Machine learning for the analysis of adaptive immune receptors and repertoires
Adaptive immune receptor repertoires (AIRRs) capture past and present immune responses and therefore represent a powerful resource for developing diagnostics and therapeutics. Machine learning (ML) has the ability to discover complex sequence patterns and help further these diagnostic and therapeutic aims. However, to exploit these opportunities, it is necessary to overcome the intrinsic challenges of AIRR data: unknown rules determining antigen binding, high diversity and specificity of receptors with low overlap between AIRRs, and low signal-to-noise ratio. Further, different ML approaches need to be validated and compared before they could be deployed in practice. In this webinar, we will focus on standardized and reproducible ML workflows, benchmarking, and comparison of AIRR ML approaches.

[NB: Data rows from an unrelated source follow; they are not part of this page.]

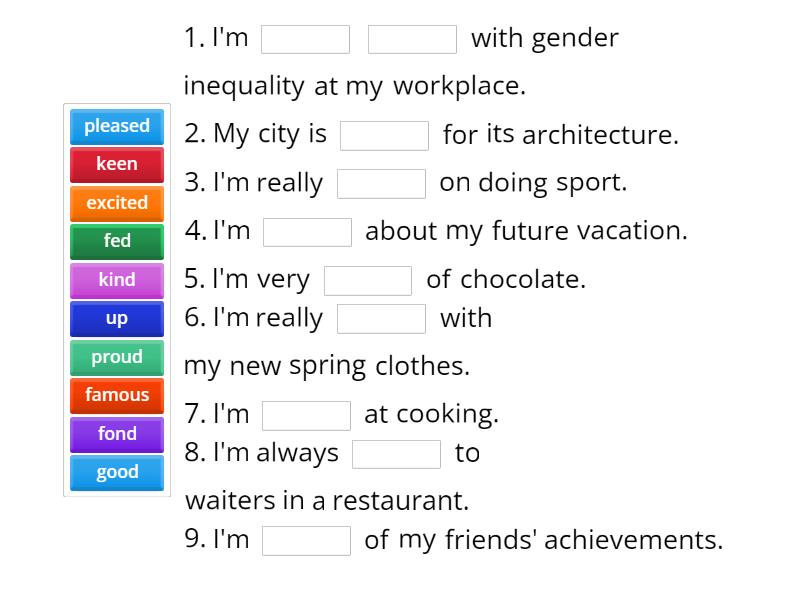Click the blank before "of chocolate"
The width and height of the screenshot is (800, 600).
coord(368,279)
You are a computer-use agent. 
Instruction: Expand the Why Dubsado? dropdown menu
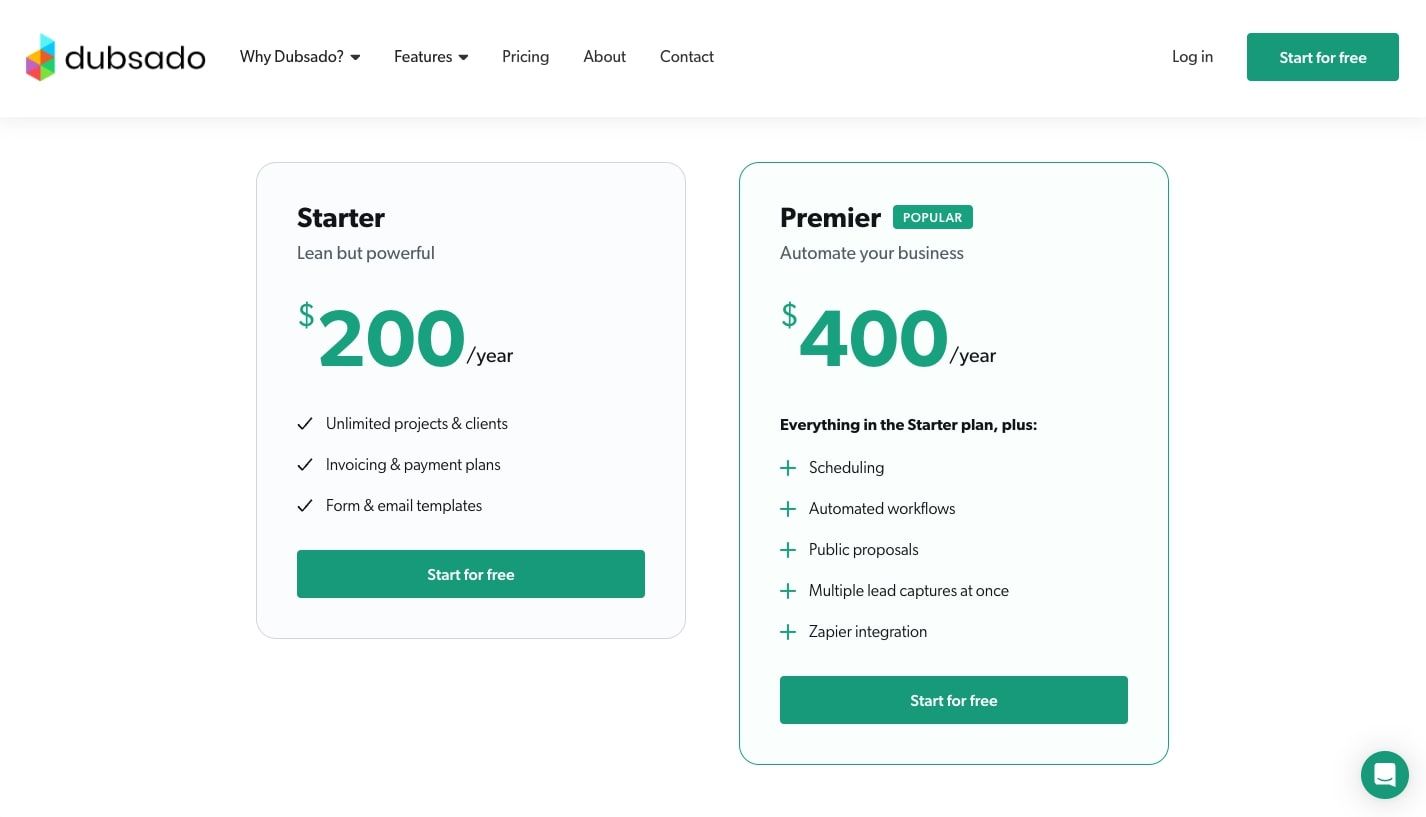(300, 57)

We will argue for the use of simulation for validation and benchmarking of ML methods before moving to experimental datasets.

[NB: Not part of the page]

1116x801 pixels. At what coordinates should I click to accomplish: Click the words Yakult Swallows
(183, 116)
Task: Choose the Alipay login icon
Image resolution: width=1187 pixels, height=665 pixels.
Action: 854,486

Maria Chernigovskaya is a PhD candidate supervised by Prof. Victor Greiff and Prof. Geir Kjetil Sandve at the University of Oslo, Norway. Maria is working on a methodology for simulating synthetic adaptive immune receptor repertoire (AIRR) datasets to guide the development and benchmarking of AIRR-based machine learning.
Milena Pavlović is a postdoctoral researcher in the Sandve lab at the University of Oslo working on machine learning, causal inference, and their application to biomedical domains. During her PhD, Milena developed the immuneML platform (https://immuneml.uio.no) for the analysis of adaptive immune receptors and repertoires (AIRR), focusing on model robustness and reproducibility, and examined how the knowledge of the data generating process and the causal inference framework could improve AIRR machine learning diagnostics.